In the meetings I had with a dietitian back in the spring, these are the four nutrients she most wanted me to focus on. I guess they’re things a lot of people, especially people with disordered eating in their pasts, can struggle to get enough of. Fiber and iron can be hard if you avoid FODMAPs like beans, soy, and wheat; protein, calcium, and iron are all tricky if you avoid meat, eggs, and/or dairy.
I don’t think about the nutrients in my food every meal, or even every day. In fact, it wasn’t until I assembled the photos from my day of eats that I realized I’d eaten a number of meals with foods high in these four nutrients.
So I thought I’d do a post highlighting these tricky nutrients, in case some readers’ health care providers are also concerned about about similar deficiencies in their diets. I’ll note which of these options are FODMAP-friendly and which work for folks with other common allergies.
As always, I promote making decisions about what to eat first and foremost by listening to your hunger and your cravings. But I still believe in what Evelyn Tribole and Elyse Resch, authors of Intuitive Eating, call “gentle nutrition”: being conscientious, but not obsessed, about being sure to eat a wide variety of foods to ensure we’re getting all the different nutrients our bodies need.
Slow cooker steel-cut oats cooked in water, milk, and flaxseed, topped with brown sugar, raspberries, and almonds. Gluten-free soy sausage on the side (unpictured).Oh my goodness. This was the first time I ever made steel cut oats in a slow cooker. It was soooooo good. So creamy and flavorful! Seriously, if you’ve never made slow cooker steel cut oats, you have to try it.
On that note: steel cut oats are also much higher in protein and fiber than rolled oats, plus it’s got a decent amount of iron. The fruit, nuts, milk, and flax all add extra fiber, protein, calcium, and just, you know, yum.
I’ve also grown to really like the Sol brand of gluten-free, vegan sausage. Mostly I eat it because I need protein to get through the morning, but it also has more fiber than eggs, meat, or most other brands of soy sausage.
I also take a calcium supplement. I don’t know if they work, but my dietitian really wanted me to. I alternate every other day between calcium with vitamin D and a multivitamin.
Intolerances: Not low-FODMAP, but vegan and dairy allergy friendly if you use an alternative milk.
Trail mix at my messy desk between classes.

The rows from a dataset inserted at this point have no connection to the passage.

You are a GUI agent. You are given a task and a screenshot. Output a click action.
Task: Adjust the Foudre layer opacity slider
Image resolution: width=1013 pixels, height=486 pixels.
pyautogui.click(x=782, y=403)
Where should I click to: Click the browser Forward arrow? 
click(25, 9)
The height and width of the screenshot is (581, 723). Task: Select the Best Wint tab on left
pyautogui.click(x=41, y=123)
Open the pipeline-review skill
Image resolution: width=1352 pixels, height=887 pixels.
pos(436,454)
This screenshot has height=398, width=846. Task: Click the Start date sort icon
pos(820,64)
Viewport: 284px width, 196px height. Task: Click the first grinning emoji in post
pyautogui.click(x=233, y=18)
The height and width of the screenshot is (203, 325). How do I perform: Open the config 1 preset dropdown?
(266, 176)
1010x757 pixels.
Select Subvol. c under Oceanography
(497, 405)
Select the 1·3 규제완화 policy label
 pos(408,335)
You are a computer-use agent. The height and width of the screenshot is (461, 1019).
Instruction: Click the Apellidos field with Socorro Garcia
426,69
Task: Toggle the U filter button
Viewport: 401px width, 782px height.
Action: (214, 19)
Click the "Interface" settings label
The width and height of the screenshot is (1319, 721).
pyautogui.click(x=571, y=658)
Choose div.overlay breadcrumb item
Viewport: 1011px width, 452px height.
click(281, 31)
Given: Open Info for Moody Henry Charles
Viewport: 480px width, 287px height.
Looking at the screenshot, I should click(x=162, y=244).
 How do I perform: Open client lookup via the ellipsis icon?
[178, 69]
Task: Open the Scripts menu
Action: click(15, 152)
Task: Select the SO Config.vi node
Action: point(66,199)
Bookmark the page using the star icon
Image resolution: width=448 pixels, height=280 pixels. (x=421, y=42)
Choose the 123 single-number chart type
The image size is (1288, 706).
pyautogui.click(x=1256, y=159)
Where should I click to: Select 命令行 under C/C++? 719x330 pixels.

Intolerances: Depends on what you put in it. 🙂
So I discovered, to my surprise, that when I was at the grocery store didn’t pick up the gluten-free Amy’s mac & cheese, as I’d intended, but the gluten-free, dairy-free mac & cheese. It wasn’t bad…but yeah, I definitely prefer the real cheeeeeeese. My dietitian wanted me to be eating more cheese because of the calcium and protein it provides.I had edamame on the side–protein, fiber, iron, and even a little bit of calcium–plus some baby carrots.
Intolerances: This meal would be low-FODMAP if you did the gluten-free, dairy-free mac & cheese and stuck to a small portion of edamame. It’s also an accidentally vegan lunch. Not great on calcium, though. The real cheese version of this entree is neither low-FODMAP nor vegan, but it is a lot higher in calcium.
I keep thinking that, because I eat a late lunch after teaching all morning, I don’t need to pack an afternoon snack. Ha. Silly me.
I ate supper pretty much as soon as I got home: leftover low-FODMAP beef tacos with a recipe from this cookbook, topped with cheese, tomatoes, and lettuce, plus broccoli and corn on the cob.Beef gets a bad rap, and it is very hard on the environment the way we currently produce it. But it is a great source of protein and iron, plus other minerals like zinc and B12. Plus it’s low-FODMAP!
Intolerances: This whole meal is low-FODMAP, provided that you watch portions on the broccoli and corn.
I’m getting sick of talking nutrition, aren’t you? Let’s just say it was a delicious taco. 🙂
At any point in recovery, has your treatment team encouraged you to make sure you’re getting enough of any particular nutrient?
Ever made steel-cut oats in a slow cooker? (If you haven’t, you must.)